Susana Díaz, última presidenta de la era socialista en Andalucía / EFE
La 'guerra civil' en el PSOE
La pulsión de cambio evidenciada en las elecciones y los intereses electorales de Vox a escala nacional dirigen el cambio político en Andalucía hacia su episodio final tras el control de la mesa del Parlamento, que es la entronización de Moreno Bonilla como presidente de la Junta y la salida del PSOE del palacio de San Telmo. Díaz, la última presidenta de la era socialista, sigue sin asumir su derrota y pretende presentarse a una investidura sin tener ni los apoyos necesarios ni tampoco la competencia legal para poder decidirlo.
No es descartable que en la sesión para elegir al nuevo presidente de la Junta ponga en escena un drama victimista, alegando que la nueva mayoría política le impide intentar ser designada presidenta.
¿Un drama?
Da la impresión de que ésta va a ser la línea maestra de su nueva etapa sin poder.
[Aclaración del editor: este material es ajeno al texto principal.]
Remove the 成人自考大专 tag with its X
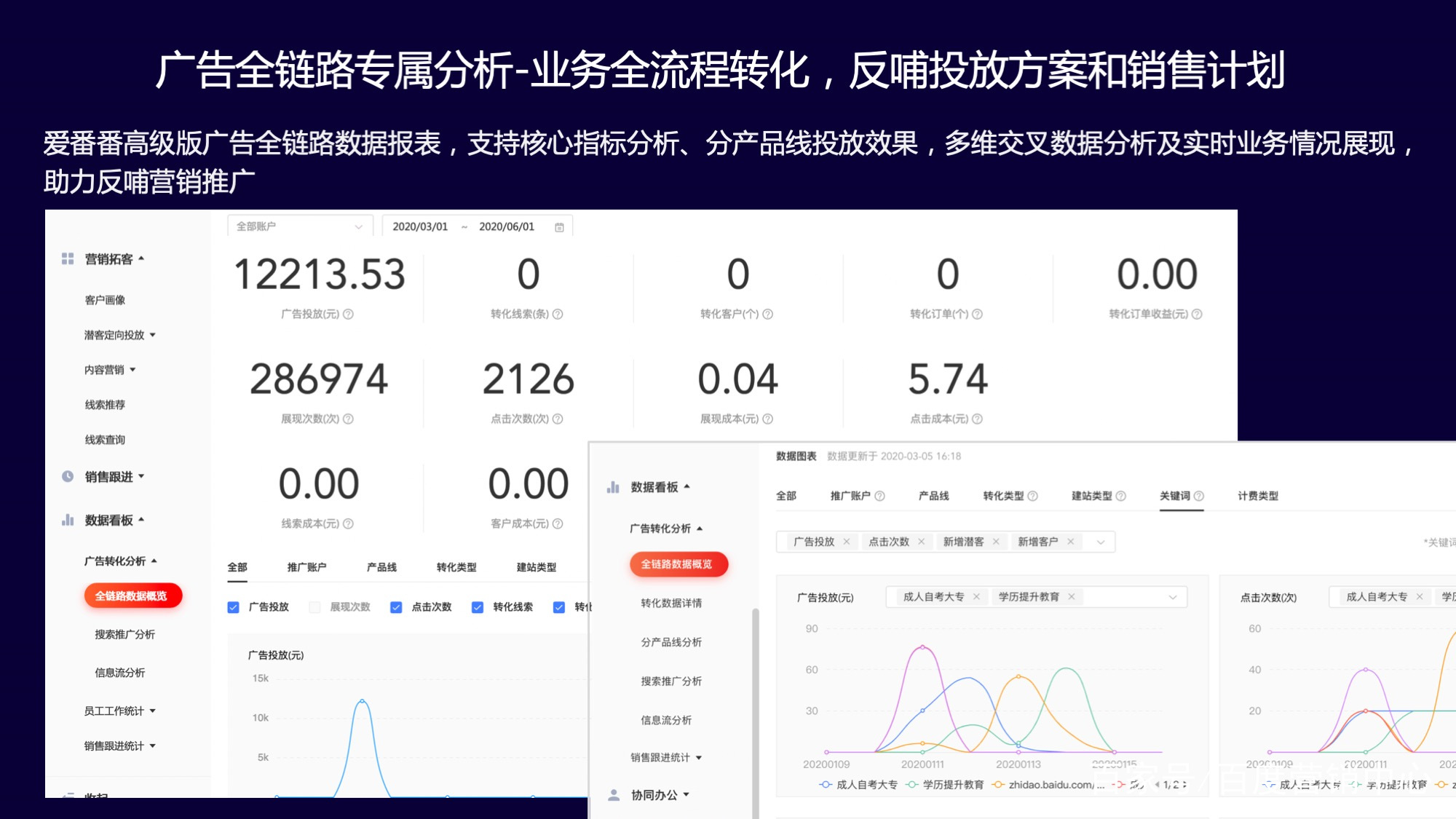1456x819 pixels. click(976, 596)

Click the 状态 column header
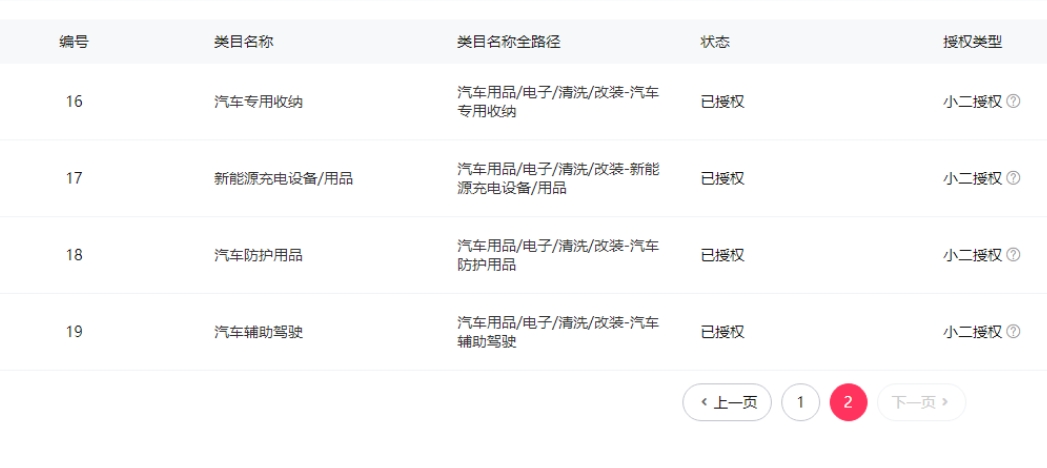point(715,42)
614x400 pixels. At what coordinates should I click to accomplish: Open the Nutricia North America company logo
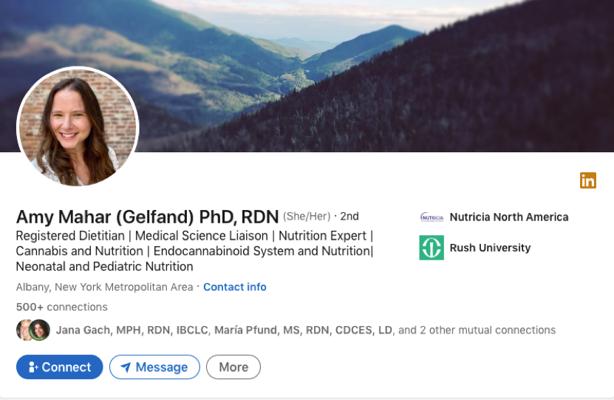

La líder socialista ha decidido enrocarse en el Parlamento y pretende mantener una cohorte de fieles usando los ayuntamientos y las diputaciones como cobijo presupuestario temporal, con la esperanza de que Ferraz no se atreva a promover una rebelión interna que la saque definitivamente del tablero.
A lo largo de este mes ha celebrado reuniones privadas con todas las grandes agrupaciones provinciales para medir apoyos y calibrar desafectos, justificando su derrota por la política de Moncloa con los nacionalistas. Su intención es resistir contra viento y marea. El único problema es que, en la política meridional, las lealtades personales son tan efímeras como una puesta de sol. Todos los días hay una distinta. En el PSOE andaluz suenan los clarines de una guerra civil. Esta vez no se harán prisioneros.